Document extract:
++++
The emphasis on world models reflects a broader industry pivot as developers confront the shortcomings of large language models, or LLMs, which excel at processing text but struggle with spatial reasoning and physical interactions. Experts argue that for AI to achieve human-like intelligence, it must incorporate an understanding of the physical world alongside reasoning and continuous learning. Kevin Kelly, co-founder of Wired magazine, wrote last month on his Substack that world models are essential for robotics, noting that such technology requires more than LLMs to function effectively.
"Ultimately, to replicate human intelligence, AI will need three things: reasoning, an understanding of the physical world and continuous learning," Kelly stated. He pointed out that while LLM-powered chatbots have advanced the reasoning aspect, the physical world understanding remains a critical gap, making world models a priority for breakthroughs. Kelly's commentary, published in March, aligns with the trends observed in recent investments like Alibaba's in ShengShu.
In the context of global AI development, China's tech ecosystem is rapidly expanding in multimodal AI. ShengShu's Vidu, for instance, has been praised for its ability to produce high-quality videos that incorporate realistic physics and movements, setting it apart from purely text-based systems. The startup's Beijing headquarters serve as a hub for this innovation, drawing talent from across the country's vibrant AI research community.
++++
Records provided:
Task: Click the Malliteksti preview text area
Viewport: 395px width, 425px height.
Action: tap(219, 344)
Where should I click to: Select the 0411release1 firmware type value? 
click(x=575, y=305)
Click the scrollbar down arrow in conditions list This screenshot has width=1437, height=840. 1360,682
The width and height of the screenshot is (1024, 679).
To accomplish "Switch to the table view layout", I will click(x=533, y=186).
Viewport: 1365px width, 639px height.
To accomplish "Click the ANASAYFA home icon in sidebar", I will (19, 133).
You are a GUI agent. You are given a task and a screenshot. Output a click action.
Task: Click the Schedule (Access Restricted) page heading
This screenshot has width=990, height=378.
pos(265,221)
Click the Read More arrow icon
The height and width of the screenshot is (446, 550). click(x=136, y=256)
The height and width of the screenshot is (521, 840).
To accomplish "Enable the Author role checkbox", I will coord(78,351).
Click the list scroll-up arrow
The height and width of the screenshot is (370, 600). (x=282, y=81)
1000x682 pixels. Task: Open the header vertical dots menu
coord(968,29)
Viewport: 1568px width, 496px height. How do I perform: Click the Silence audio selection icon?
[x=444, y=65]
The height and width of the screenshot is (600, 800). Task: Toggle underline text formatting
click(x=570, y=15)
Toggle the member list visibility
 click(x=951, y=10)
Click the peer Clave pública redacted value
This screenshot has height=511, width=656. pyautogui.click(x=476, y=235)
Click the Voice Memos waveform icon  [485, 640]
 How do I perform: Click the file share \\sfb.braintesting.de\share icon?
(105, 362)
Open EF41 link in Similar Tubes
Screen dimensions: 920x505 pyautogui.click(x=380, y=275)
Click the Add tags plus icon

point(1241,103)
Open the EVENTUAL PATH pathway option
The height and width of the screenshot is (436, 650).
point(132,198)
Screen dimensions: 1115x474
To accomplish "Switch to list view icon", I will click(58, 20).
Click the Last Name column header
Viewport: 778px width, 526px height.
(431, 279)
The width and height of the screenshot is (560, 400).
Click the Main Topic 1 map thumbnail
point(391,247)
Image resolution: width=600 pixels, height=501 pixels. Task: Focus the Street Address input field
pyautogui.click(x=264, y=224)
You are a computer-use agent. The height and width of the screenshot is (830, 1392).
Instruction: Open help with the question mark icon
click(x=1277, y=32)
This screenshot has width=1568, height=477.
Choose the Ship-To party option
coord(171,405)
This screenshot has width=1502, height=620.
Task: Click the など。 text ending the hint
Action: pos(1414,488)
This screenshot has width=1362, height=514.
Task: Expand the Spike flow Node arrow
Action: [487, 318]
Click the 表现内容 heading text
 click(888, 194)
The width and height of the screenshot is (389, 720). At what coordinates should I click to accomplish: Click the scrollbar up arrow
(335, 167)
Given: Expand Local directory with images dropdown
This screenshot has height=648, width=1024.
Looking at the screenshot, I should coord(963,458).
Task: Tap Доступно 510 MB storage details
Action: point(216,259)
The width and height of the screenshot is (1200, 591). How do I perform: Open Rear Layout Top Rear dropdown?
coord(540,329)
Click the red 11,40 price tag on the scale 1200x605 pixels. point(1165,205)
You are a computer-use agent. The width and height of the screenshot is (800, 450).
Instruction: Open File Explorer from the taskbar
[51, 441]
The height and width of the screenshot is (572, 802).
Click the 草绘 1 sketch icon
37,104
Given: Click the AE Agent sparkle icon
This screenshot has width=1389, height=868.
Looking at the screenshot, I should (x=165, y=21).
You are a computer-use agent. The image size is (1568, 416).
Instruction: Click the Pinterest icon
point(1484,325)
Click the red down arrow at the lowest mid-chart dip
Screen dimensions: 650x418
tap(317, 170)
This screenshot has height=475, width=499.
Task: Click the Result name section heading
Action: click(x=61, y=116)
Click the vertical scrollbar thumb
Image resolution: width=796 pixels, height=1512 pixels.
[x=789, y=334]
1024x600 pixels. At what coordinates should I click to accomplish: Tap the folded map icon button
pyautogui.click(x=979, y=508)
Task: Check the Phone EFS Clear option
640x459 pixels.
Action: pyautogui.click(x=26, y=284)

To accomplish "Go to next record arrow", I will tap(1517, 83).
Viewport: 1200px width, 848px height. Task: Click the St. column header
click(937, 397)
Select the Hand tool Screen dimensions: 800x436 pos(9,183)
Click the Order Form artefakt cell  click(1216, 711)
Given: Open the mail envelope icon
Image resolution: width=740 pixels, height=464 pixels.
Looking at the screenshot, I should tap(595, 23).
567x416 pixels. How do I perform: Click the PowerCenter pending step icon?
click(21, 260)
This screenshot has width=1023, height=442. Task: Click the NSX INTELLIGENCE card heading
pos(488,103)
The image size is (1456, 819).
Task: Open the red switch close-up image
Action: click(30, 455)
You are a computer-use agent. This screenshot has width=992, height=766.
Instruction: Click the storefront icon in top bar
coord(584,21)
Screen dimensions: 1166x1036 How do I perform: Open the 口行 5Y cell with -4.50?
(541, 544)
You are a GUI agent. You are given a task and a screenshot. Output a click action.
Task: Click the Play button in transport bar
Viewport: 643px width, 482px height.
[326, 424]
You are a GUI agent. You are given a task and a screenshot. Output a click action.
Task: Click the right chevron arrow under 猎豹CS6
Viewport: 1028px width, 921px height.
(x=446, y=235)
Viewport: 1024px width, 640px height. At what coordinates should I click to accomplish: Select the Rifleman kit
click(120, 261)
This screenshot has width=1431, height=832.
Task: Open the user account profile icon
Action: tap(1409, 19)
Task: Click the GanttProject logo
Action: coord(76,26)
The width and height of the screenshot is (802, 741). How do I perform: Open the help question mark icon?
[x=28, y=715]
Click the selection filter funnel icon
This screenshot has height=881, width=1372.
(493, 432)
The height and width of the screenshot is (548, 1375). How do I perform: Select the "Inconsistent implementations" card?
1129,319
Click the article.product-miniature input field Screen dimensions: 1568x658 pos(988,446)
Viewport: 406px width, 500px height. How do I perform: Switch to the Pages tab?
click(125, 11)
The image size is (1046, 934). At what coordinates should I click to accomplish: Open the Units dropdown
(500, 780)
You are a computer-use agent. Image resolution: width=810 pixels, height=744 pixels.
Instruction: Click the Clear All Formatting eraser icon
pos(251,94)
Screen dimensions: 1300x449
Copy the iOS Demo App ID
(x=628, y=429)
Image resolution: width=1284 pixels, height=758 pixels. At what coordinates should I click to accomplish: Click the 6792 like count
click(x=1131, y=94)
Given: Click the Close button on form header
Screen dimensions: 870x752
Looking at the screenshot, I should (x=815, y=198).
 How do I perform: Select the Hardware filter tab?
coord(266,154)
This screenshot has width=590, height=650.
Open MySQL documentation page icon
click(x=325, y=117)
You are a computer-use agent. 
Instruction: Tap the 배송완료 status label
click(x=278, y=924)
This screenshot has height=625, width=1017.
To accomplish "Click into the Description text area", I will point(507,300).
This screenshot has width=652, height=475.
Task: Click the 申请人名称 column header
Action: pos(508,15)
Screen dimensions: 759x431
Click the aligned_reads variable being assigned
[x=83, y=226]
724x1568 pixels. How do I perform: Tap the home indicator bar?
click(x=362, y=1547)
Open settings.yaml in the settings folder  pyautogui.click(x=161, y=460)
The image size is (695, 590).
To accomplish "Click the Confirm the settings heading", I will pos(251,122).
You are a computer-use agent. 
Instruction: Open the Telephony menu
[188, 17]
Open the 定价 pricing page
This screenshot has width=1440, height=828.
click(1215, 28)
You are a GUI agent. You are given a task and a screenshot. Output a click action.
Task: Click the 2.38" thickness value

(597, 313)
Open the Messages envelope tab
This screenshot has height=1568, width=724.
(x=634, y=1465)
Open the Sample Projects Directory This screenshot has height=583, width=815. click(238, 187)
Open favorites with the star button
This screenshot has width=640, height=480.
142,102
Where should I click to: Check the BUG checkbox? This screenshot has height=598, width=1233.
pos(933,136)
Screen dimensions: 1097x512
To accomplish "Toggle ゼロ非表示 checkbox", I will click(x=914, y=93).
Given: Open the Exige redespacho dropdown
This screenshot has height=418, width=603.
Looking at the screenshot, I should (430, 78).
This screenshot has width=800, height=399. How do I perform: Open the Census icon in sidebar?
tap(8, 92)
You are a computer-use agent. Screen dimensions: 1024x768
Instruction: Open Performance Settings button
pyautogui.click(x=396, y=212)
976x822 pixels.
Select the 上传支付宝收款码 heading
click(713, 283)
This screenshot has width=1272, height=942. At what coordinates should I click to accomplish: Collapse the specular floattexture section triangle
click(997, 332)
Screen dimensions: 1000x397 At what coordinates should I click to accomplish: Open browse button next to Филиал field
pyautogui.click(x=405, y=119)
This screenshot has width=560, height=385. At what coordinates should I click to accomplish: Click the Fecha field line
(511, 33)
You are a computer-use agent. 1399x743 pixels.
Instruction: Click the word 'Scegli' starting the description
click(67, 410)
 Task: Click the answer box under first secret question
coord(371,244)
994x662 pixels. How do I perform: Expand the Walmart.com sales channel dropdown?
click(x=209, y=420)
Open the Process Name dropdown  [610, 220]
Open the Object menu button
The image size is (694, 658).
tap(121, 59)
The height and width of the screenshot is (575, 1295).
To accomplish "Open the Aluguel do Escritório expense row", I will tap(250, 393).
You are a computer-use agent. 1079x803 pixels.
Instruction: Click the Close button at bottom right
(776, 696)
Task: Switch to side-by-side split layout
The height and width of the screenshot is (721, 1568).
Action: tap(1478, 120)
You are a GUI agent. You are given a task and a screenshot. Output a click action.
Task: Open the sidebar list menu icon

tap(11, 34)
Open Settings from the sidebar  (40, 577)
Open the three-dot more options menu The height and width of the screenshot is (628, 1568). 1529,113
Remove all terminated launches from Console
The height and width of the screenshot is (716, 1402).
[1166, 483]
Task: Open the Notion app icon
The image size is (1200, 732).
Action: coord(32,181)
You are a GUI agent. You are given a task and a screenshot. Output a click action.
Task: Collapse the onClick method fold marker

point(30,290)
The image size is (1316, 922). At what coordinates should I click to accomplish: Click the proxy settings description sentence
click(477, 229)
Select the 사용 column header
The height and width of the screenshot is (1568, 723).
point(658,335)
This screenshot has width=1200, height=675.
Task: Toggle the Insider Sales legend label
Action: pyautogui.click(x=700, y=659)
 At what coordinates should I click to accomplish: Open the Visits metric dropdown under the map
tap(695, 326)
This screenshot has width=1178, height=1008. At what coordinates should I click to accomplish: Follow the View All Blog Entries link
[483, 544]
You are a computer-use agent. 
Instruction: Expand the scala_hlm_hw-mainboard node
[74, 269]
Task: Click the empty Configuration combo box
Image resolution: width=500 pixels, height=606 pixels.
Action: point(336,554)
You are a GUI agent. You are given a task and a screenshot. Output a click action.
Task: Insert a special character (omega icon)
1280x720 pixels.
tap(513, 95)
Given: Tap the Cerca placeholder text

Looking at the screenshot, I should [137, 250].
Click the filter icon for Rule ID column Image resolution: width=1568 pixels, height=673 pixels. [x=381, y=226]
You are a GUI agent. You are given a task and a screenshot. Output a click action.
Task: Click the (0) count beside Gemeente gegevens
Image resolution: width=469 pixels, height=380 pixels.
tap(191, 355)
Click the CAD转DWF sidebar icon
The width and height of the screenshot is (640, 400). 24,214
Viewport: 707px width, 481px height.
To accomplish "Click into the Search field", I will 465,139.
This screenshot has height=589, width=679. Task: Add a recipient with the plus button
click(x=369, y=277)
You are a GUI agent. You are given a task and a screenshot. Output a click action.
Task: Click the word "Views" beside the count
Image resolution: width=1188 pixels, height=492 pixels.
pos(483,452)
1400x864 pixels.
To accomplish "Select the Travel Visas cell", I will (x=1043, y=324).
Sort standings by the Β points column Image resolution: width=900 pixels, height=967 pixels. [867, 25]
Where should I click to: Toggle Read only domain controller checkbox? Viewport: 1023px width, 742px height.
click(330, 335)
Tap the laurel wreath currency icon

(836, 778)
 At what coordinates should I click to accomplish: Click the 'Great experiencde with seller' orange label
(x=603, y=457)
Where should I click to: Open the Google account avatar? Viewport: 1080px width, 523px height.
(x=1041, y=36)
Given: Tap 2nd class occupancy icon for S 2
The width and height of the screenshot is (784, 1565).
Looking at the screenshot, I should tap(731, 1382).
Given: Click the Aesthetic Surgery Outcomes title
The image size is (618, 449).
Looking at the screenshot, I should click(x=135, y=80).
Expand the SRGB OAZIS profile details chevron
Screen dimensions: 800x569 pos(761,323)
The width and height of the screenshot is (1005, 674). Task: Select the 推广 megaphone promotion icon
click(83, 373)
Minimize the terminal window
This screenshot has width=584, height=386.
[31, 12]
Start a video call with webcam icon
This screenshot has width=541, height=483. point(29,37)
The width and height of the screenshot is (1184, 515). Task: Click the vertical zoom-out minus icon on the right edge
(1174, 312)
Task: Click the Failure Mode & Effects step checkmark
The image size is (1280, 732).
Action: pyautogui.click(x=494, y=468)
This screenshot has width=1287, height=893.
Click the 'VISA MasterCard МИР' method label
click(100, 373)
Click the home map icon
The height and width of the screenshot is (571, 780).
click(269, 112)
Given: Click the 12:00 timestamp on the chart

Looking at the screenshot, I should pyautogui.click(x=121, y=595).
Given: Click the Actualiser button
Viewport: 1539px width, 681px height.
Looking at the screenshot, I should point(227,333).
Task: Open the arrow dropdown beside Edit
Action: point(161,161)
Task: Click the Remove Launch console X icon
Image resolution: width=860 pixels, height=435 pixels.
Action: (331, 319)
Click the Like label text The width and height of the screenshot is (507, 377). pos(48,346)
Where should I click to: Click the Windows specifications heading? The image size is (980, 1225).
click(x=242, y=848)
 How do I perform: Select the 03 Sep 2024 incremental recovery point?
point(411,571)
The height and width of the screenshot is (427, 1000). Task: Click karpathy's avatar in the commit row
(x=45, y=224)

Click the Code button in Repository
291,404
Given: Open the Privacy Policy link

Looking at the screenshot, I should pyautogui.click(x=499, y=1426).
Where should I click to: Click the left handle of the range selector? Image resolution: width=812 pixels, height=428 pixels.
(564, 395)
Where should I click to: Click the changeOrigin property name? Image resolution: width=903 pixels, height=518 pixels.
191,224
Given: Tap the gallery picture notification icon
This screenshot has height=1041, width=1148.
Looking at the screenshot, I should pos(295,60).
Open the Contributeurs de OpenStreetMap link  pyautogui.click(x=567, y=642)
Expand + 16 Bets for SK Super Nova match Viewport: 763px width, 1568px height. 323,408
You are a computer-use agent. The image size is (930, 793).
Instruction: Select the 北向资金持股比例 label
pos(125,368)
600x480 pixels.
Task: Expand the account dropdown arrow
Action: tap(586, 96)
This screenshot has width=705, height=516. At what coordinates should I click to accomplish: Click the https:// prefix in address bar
++++
From the passage on world models, extract the text starting at "The emphasis on" and ending at "to function effectively.", and copy it word for word.

Reply:
The emphasis on world models reflects a broader industry pivot as developers confront the shortcomings of large language models, or LLMs, which excel at processing text but struggle with spatial reasoning and physical interactions. Experts argue that for AI to achieve human-like intelligence, it must incorporate an understanding of the physical world alongside reasoning and continuous learning. Kevin Kelly, co-founder of Wired magazine, wrote last month on his Substack that world models are essential for robotics, noting that such technology requires more than LLMs to function effectively.